* [Task 1]
From the data dictionary in the report on Europe's gender pay gap, list the variables whose description is not a pay gap.
* [Task 2]
Summarize the report on Europe's gender pay gap in two sentences.
* [Task 3]
Pick up the report on Europe's gender pay gap after its final line and carry it forward.

* [Text]

----

1. Introduction

  1. Preface: This report presents an analysis of gender equality in the European labor market, focusing on the gender pay gap across various countries and industries from 2010 to 2021. The dataset, “pay_gap_Europe.csv,” provides a detailed examination of the unadjusted gender pay gap (GPG), which measures the difference between the average gross hourly earnings of male and female paid employees as a percentage of male earnings. The data also includes supplementary information such as GDP per capita, urbanization rates, and economic sector breakdowns, offering a holistic perspective on the economic and social factors that may influence gender-based pay disparities. This analysis seeks to enhance understanding of gender equity issues in the workplace, promoting efforts toward building more inclusive and equitable societies.

  2. Objective: The primary objective of this data analysis is to explore and understand the factors contributing to the gender pay gap in Europe between 2010 and 2021. By analyzing the unadjusted gender pay gap alongside other socioeconomic indicators like GDP per capita and urbanization rates, the report aims to identify patterns and correlations that may explain the persistent disparities in pay between male and female employees. This analysis will serve as a basis for informing policies and initiatives aimed at reducing the gender pay gap and fostering greater gender equality in the labor market across Europe.

  3. Data dictionary:

Variable Class Discription
Country character Countries in Europe
Year double Years from 2010 to 2021
GDP double GDP per capita (euros)
Urban_population double Urban population (%)
Industry double Pay gap in Industry, construction and services (%)
Business double Pay gap in Business economy (%)
Mining double Pay gap in Mining and quarrying (%)
Manufacturing double Pay gap in Manufacturing (%)
Electricity_supply double Pay gap in Electricity, gas, steam and air conditioning supply (%)
Water_supply double Pay gap in Water supply; sewerage, waste management and remediation activities (%)
Construction double Pay gap in Construction (%)
Retail trade double Pay gap in Wholesale and retail trade; repair of motor vehicles and motorcycles (%)
Transportation double Pay gap in Transportation and storage (%)
Accommodation double Pay gap in Accommodation and food service activities (%)
Information double Pay gap in Information and communication (%)

----

* [Dataset entries]
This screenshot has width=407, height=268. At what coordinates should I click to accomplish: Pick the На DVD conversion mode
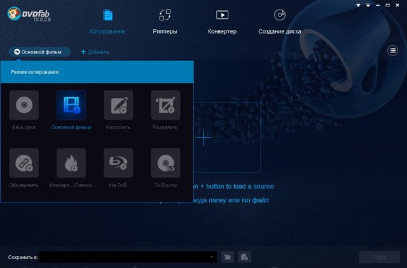click(x=118, y=164)
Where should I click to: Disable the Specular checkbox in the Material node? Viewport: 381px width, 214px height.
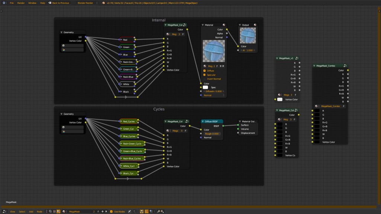(204, 75)
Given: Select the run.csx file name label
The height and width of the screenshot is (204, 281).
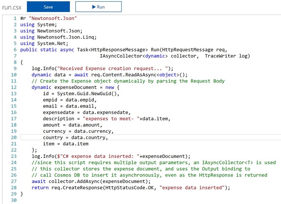Looking at the screenshot, I should click(x=11, y=7).
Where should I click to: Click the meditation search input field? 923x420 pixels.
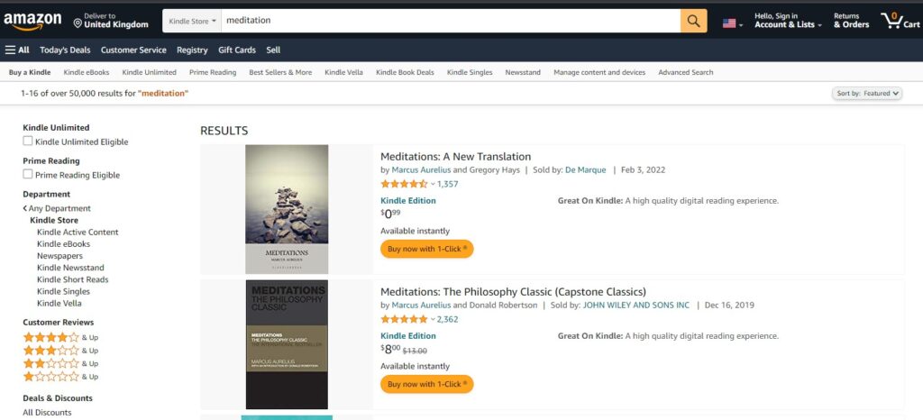coord(451,21)
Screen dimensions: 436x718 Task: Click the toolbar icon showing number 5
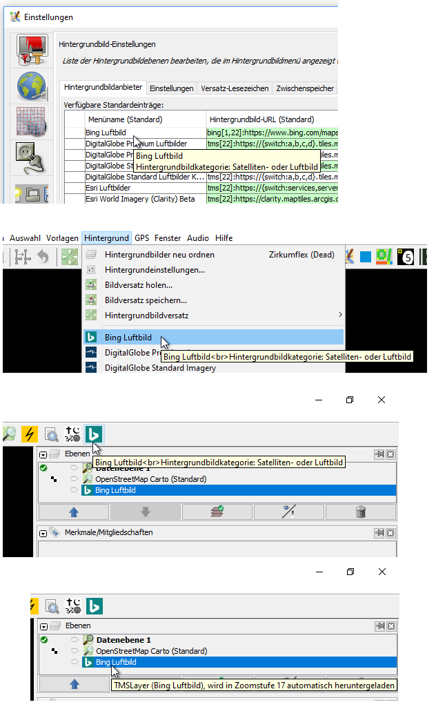407,257
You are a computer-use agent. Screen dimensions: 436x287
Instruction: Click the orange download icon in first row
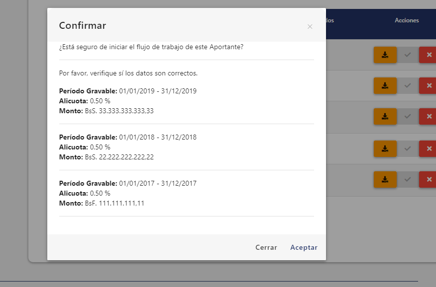(x=385, y=55)
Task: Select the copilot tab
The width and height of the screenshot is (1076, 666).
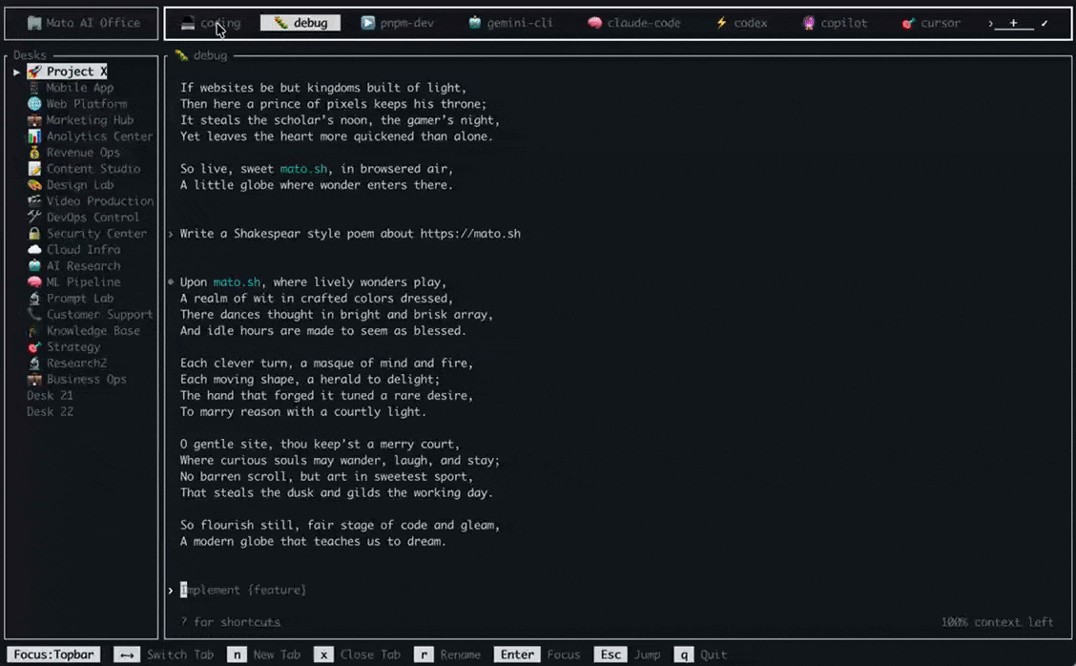Action: tap(835, 23)
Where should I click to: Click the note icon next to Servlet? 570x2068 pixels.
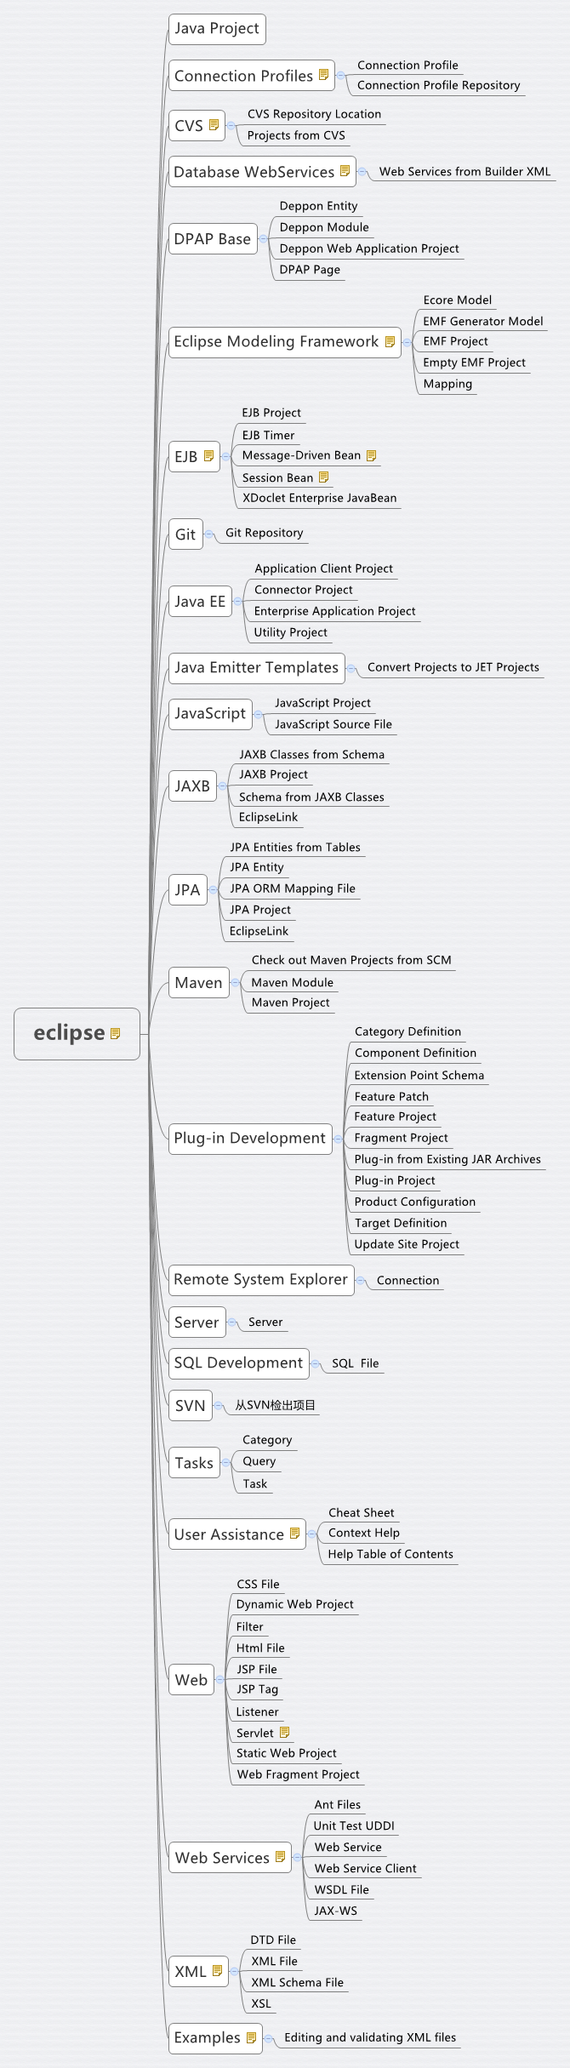tap(284, 1732)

----

* [Exercise output 1]
Country, Year, GDP, Urban_population

* [Exercise output 2]
The report analyzes the unadjusted gender pay gap across European countries and industries from 2010 to 2021, using a dataset that also includes GDP per capita, urbanization rates and economic sector breakdowns. Its aim is to find patterns and correlations that may explain persistent pay disparities between male and female employees, as a basis for policies to reduce the gap.

* [Exercise output 3]
Financial double Pay gap in Financial and insurance activities (%)
Real estate double Pay gap in Real estate activities (%)
Professional_scientific double Pay gap in Professional, scientific and technical activities (%)
Administrative double Pay gap in Administrative and support service activities (%)
Public_administration double Pay gap in Public administration and defence; compulsory social security (%)
Education double Pay gap in Education (%)
Human_health double Pay gap in Human health and social work activities (%)
Arts double Pay gap in Arts, entertainment and recreation (%)
Other double Pay gap in Other service activities (%)
  1. Load the data and take a look at the first 5 rows:
pay_gap_Europe <- read_csv("~/Documents/SIMMONS/Micro-Internship/2. Jul - Sep 2024/pay_gap_Europe.csv")
## Rows: 324 Columns: 24
## ── Column specification ────────────────────────────────────────────────────────
## Delimiter: ","
## chr  (1): Country
## dbl (23): Year, GDP, Urban_population, Industry, Business, Mining, Manufactu...
## 
## ℹ Use `spec()` to retrieve the full column specification for this data.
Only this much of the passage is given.